### Extrait
·····
Sur la route d'Atar dans la région de l'Adrar en Mauritanie. ©Charles de Blondin

Ancienne colonie française, la Mauritanie bénéficie d’un patrimoine historique remarquable. La région de l’Adrar dans le nord du pays s’inscrit pleinement dans cet héritage traditionnel.

 

Le 4×4 roule à vive allure dans les dunes de sables à pertes de vue. Le chemin est chaotique. Pas de route, seulement des traces de voiture qui nous mène jusqu’à une petite ville nommée Chinguetti dans la région de l’Adrar en Mauritanie. En cette saison, la température est parfaite et très peu de touristes viennent perturber le calme du désert. Il faut dire que la partie Est du pays est encore déconseillée par le ministère des Affaires étrangères français. Une décision partagée par la plupart des chancelleries européenne, qui prive le pays de précieux revenus touristiques.

 

La richesse plurimillénaire de l’Adrar

L’histoire du pays est riche de mille et un trésors et ne demande qu’à être découverte. Du paléolithique jusqu’à la période coloniale française, de la culture maure jusqu’aux paysages à couper le souffle de l’Adrar, le patrimoine mauritanien mérite le détour. La passe d’Amogjar aux abords d’Atar, la capitale régionale, a même été choisie pour le décor du film Fort Saganne en 1984 avec Gérard Depardieu, Sophie Marceau et Catherine Deneuve. Voie de communication importante, le col relie les villes de Chinguetti et de Ouadane sur le plateau de l’Adrar à la ville d’Atar et bénéficie d’une vue imprenable sur la vallée. Non loin de là se trouvent les peintures rupestres d’Agrour Amogjar, un des sites les plus importants de la région qui n’en recense pas moins d’une trentaine. Elles dateraient du début du néolithique, soit environ 7000 ans avant notre ère.
·····
### Consigne
Reproduisez fidèlement le passage de l'extrait sur l'Adrar qui va de « Sur la route » jusqu'à « précieux revenus touristiques. » inclus. Appuyez-vous uniquement sur l'extrait ci-dessus.

### Bloc de données
·····
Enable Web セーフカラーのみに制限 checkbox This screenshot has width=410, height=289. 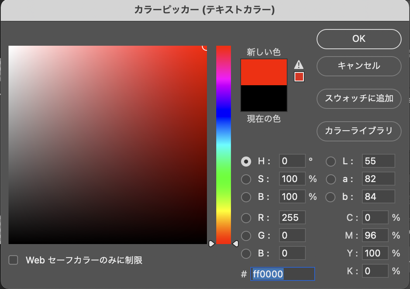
·····
### Corrigé
Sur la route d'Atar dans la région de l'Adrar en Mauritanie. ©Charles de Blondin

Ancienne colonie française, la Mauritanie bénéficie d’un patrimoine historique remarquable. La région de l’Adrar dans le nord du pays s’inscrit pleinement dans cet héritage traditionnel.

 

Le 4×4 roule à vive allure dans les dunes de sables à pertes de vue. Le chemin est chaotique. Pas de route, seulement des traces de voiture qui nous mène jusqu’à une petite ville nommée Chinguetti dans la région de l’Adrar en Mauritanie. En cette saison, la température est parfaite et très peu de touristes viennent perturber le calme du désert. Il faut dire que la partie Est du pays est encore déconseillée par le ministère des Affaires étrangères français. Une décision partagée par la plupart des chancelleries européenne, qui prive le pays de précieux revenus touristiques.